*Document*:

Care must be taken to expand the fulltext of the children of the censored
revision before copying them to the new filelog; they might be stored as
deltas against the uncensored revision, and those deltas will be invalidated.
For more background on the censorship feature design, see:
http://mercurial.selenic.com/wiki/CensorPlan
$ cat >> $HGRCPATH <<EOF
> [extensions]
> censor=
> EOF
$ cp $HGRCPATH $HGRCPATH.orig
Create repo with unimpeachable content
$ hg init r
$ cd r
$ echo 'Initially untainted file' > target
$ echo 'Normal file here' > bystander
$ hg add target bystander
$ hg ci -m init
Clone repo so we can test pull later
$ cd ..
$ hg clone r rpull
updating to branch default
2 files updated, 0 files merged, 0 files removed, 0 files unresolved
$ cd r
Introduce content which will ultimately require censorship. Name the first
censored node C1, second C2, and so on
$ echo 'Tainted file' > target
$ echo 'Passwords: hunter2' >> target
$ hg ci -m taint target
$ C1=`hg id --debug -i`
$ echo 'hunter3' >> target
$ echo 'Normal file v2' > bystander
$ hg ci -m moretaint target bystander
$ C2=`hg id --debug -i`
Add a new sanitized versions to correct our mistake. Name the first head H1,
the second head H2, and so on
$ echo 'Tainted file is now sanitized' > target
$ hg ci -m sanitized target
$ H1=`hg id --debug -i`
$ hg update -r $C2
1 files updated, 0 files merged, 0 files removed, 0 files unresolved
$ echo 'Tainted file now super sanitized' > target
$ hg ci -m 'super sanitized' target
created new head
$ H2=`hg id --debug -i`
Verify target contents before censorship at each revision
$ hg cat -r 3 target
Tainted file is now sanitized
$ hg cat -r $H2 target
Tainted file now super sanitized
$ hg cat -r $C2 target
Tainted file
Passwords: hunter2
hunter3
$ hg cat -r $C1 target
Tainted file
Passwords: hunter2
$ hg cat -r 0 target
Initially untainted file
Try to censor revision with too large of a tombstone message
$ hg censor -r $C1 -t 'blah blah blah blah blah blah blah blah bla' target
abort: censor tombstone must be no longer than censored data
[255]
Censor revision with 2 offenses
$ hg censor -r $C2 -t "remove password" target
$ hg cat -r 3 target
Tainted file is now sanitized
$ hg cat -r $H2 target
Tainted file now super sanitized
$ hg cat -r $C2 target
abort: censored node: 1e0247a9a4b7
(set censor.policy to ignore errors)

*Data section*:
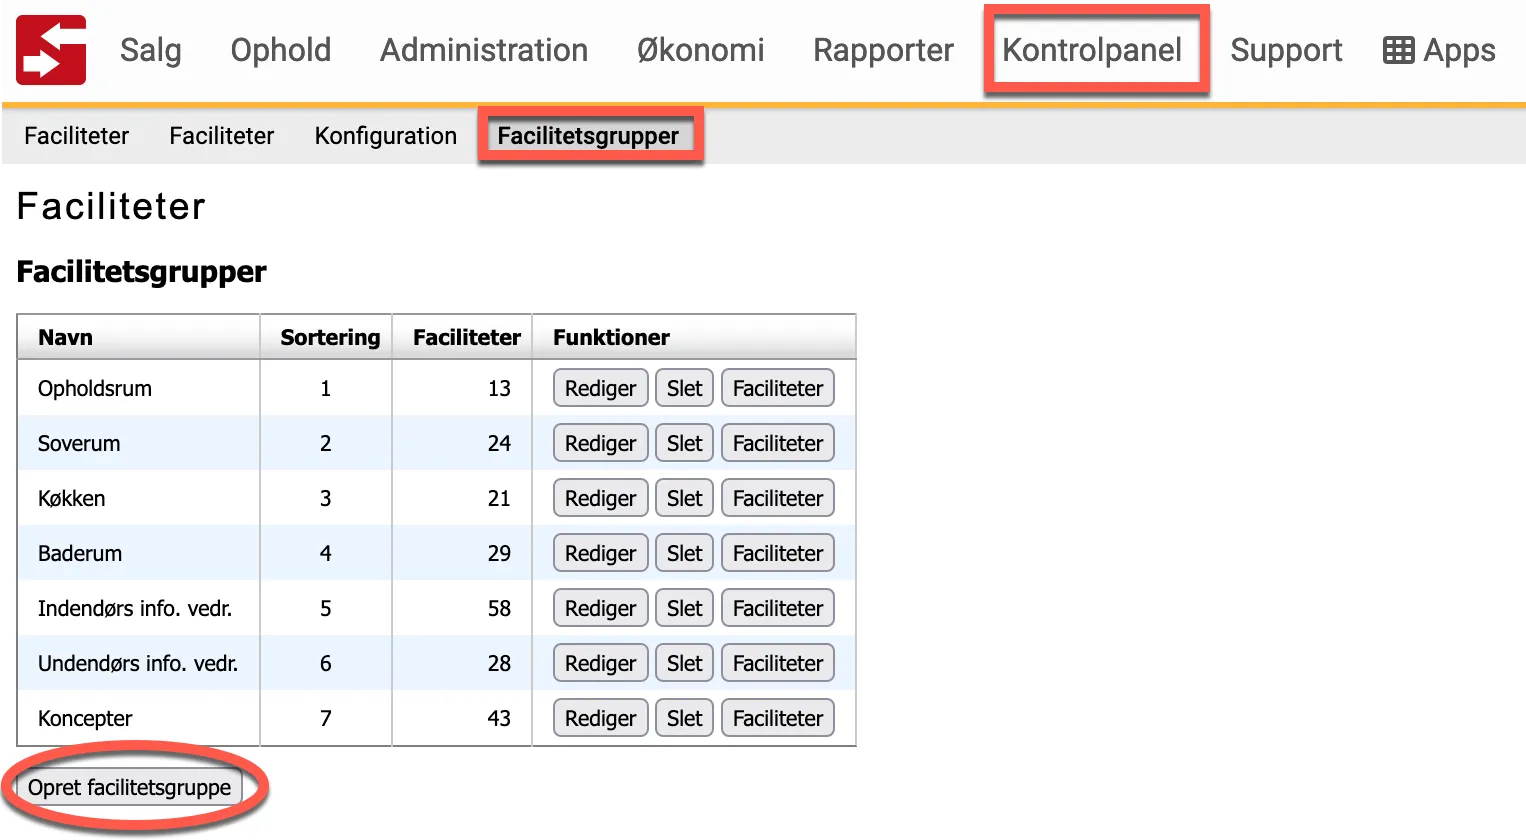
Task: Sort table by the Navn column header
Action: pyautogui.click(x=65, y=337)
---
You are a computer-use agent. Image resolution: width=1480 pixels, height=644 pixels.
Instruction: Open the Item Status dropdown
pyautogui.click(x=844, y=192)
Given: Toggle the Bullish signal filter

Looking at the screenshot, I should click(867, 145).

*What to work on*:
1: Transcribe the passage of the text on censoring Mercurial revisions between "Care must be" and "will be invalidated.", inclusive.
2: Write the next part of the text on censoring Mercurial revisions, picking up after its final line.

*Answers in order*:
1:
Care must be taken to expand the fulltext of the children of the censored
revision before copying them to the new filelog; they might be stored as
deltas against the uncensored revision, and those deltas will be invalidated.

2:
[255]
$ hg cat -r $C1 target
Tainted file
Passwords: hunter2
$ hg cat -r 0 target
Initially untainted file
Censor revision with 1 offense
$ hg censor -r $C1 target
$ hg cat -r 3 target
Tainted file is now sanitized
$ hg cat -r $H2 target
Tainted file now super sanitized
$ hg cat -r $C2 target
abort: censored node: 1e0247a9a4b7
(set censor.policy to ignore errors)
[255]
$ hg cat -r $C1 target
abort: censored node: 613bc869fceb
(set censor.policy to ignore errors)
[255]
$ hg cat -r 0 target
Initially untainted file
Can only checkout target at uncensored revisions, -X is workaround for --all
$ hg revert -r $C2 target
abort: censored node: 1e0247a9a4b7
(set censor.policy to ignore errors)
[255]
$ hg revert -r $C1 target
abort: censored node: 613bc869fceb
(set censor.policy to ignore errors)
[255]
$ hg revert -r $C1 --all
reverting bystander
reverting target
abort: censored node: 613bc869fceb
(set censor.policy to ignore errors)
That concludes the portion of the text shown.